- _Records shown_:
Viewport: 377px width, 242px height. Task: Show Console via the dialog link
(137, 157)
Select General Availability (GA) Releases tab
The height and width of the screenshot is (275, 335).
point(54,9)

- _Set problem_: Recast every line of the data above as a JSON list of strings, with one string per line and any blank lines left out.

- _Answer in full_:
[
  "Viewport: 377px width, 242px height. Task: Show Console via the dialog link",
  "(137, 157)",
  "Select General Availability (GA) Releases tab",
  "The height and width of the screenshot is (275, 335).",
  "point(54,9)"
]